I am, in many ways, one giant dichotomy. An absent-minded perfectionist. An easy-going neurotic. A whiny optimist. Stubbornly open-minded. Charismatically awkward. Humbly conceited.
I like to think that I live my life in the middle in order to avoid extremes. I guess you could say that my seemingly contradictory personality comes from my nature of being drawn to the grey area on the black-white spectrum. Or maybe it’s because even though I’m 23 years old with a degree in Human Development and a minor in Tricking People into Thinking I Have My Life Together, I have no idea who the hell I am. But that thought is kind of disheartening, so I’m going to go with the former explanation.
The area of my personality where I experience the most dissonance is with my relations to people. On the one hand, I’m as outgoing as they come. I’m loud, energetic, and personable, and if you’ve been lucky enough to catch me at some sort of social event, you may have even been fooled into thinking that I thrive on the energy of being surrounded by others. But I’m going to let you in on a secret: deep down, I’m a loner at heart. What you see at the party is really just me making up for the other 80% of the time that I’m alone with nothing but my own thoughts. Not only do I spend a lot of time by myself, but I like it that way. While I’m probably the most extroverted introvert you’ll ever meet, at the end of the day, I’m still an introvert.
There’s a stigma associated with being introverted, and the societal assumption is that there is something wrong with those of us who are energized by being alone. I find that to be pretty ironic, because it’s that same society that does everything in its power to avoid human connections. We wear headphones on the train to tune everyone else out. We pull out our phones in the elevator to evade small talk. We look straight ahead as we walk down the street so as not to make eye contact. And I mean “we” in a very literal way. I am guilty of all of the above (as well as other, more extreme examples, like steering clear of certain establishments in my hometown in fear of seeing people I know).
I haven’t always been this way. During an era when most kids were being instructed to never talk to strangers, I was taught to always smile and say hello to the people I passed. I remember being a kid and not being able to fathom how two people could share a sidewalk – a four-foot wide space with nowhere to hide – and not even have the decency to acknowledge each other’s existence. Yet here I am, 15 years later, engaging in the same behaviors that I once found incomprehensible. What’s changed in the last 15 years that has caused me to act this way? Has living in this world made me jaded toward other people? Or did the norms of society simply train the friendliness right out of me?
I was thinking about this as I was walking downtown a couple months ago. I watched the people that I passed on the sidewalk, each one with their eyes locked straight ahead, each one fixated on the task of getting to where they needed to be. It’s a feeling I know all too well; mind racing in nine different directions, so caught up in my own busy life that I fail to take note of what is right in front of me. With every hurried body that I passed, I realized that I missed the days when saying hello to the strangers whose paths I shared was the norm. I decided in that moment that those days didn’t have to be over, and that just because the world had taught me to be aloof, didn’t mean I had to comply. Just because I prefer to be in my own little world doesn’t mean that I can’t open up and let others in. And so, among my goals for 2014, I included “Stop Being So Antisocial” as a challenge to slow down and appreciate the people that I encounter each day.

● RECORDS SUPPLIED
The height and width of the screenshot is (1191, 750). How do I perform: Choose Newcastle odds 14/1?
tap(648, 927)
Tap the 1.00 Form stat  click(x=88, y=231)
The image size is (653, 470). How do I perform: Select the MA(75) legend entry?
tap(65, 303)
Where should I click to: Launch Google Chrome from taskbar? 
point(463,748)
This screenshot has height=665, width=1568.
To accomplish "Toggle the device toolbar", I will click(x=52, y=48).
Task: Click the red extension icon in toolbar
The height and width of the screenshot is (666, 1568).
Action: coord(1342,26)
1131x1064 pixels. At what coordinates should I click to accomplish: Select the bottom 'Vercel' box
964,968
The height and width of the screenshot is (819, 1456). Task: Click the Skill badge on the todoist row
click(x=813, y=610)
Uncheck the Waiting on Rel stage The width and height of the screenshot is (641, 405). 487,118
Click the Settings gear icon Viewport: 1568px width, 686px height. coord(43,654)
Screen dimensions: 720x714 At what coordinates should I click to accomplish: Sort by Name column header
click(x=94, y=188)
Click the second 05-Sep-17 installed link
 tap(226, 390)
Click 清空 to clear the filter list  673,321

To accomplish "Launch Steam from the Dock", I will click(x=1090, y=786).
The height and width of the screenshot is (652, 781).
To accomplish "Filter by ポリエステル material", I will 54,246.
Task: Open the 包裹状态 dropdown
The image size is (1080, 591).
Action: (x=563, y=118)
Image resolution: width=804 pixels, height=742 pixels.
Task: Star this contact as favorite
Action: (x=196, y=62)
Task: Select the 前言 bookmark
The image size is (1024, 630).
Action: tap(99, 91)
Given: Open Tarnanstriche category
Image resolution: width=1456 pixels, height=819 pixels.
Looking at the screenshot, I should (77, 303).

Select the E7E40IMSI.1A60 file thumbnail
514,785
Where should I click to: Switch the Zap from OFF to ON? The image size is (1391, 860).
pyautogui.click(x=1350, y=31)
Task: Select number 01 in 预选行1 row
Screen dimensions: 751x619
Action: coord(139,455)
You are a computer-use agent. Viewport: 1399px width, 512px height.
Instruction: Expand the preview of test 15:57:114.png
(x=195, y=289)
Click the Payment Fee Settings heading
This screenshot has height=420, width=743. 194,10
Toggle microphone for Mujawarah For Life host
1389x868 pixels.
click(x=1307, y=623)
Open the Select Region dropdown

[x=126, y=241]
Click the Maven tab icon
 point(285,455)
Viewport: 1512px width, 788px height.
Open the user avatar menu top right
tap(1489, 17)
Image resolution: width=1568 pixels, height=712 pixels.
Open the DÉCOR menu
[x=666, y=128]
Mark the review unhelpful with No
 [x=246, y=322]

● TASKS TO COMPLETE
A. Answer these questions about the essay on being an introvert, one per line:
(i) How old does the writer say they are?
(ii) What percentage of the time does the writer say they spend alone?
(iii) What did the writer include among their goals for 2014?
B. In the records, echo the stretch from the line containing "Where should I click to: Switch" through the line containing "(x=195, y=289)", keeping every line unchanged.

● RESULTS BY TASK
A.
(i) 23 years old
(ii) 80%
(iii) "Stop Being So Antisocial"

B.
Where should I click to: Switch the Zap from OFF to ON? The image size is (1391, 860).
pyautogui.click(x=1350, y=31)
Task: Select number 01 in 预选行1 row
Screen dimensions: 751x619
Action: coord(139,455)
You are a computer-use agent. Viewport: 1399px width, 512px height.
Instruction: Expand the preview of test 15:57:114.png
(x=195, y=289)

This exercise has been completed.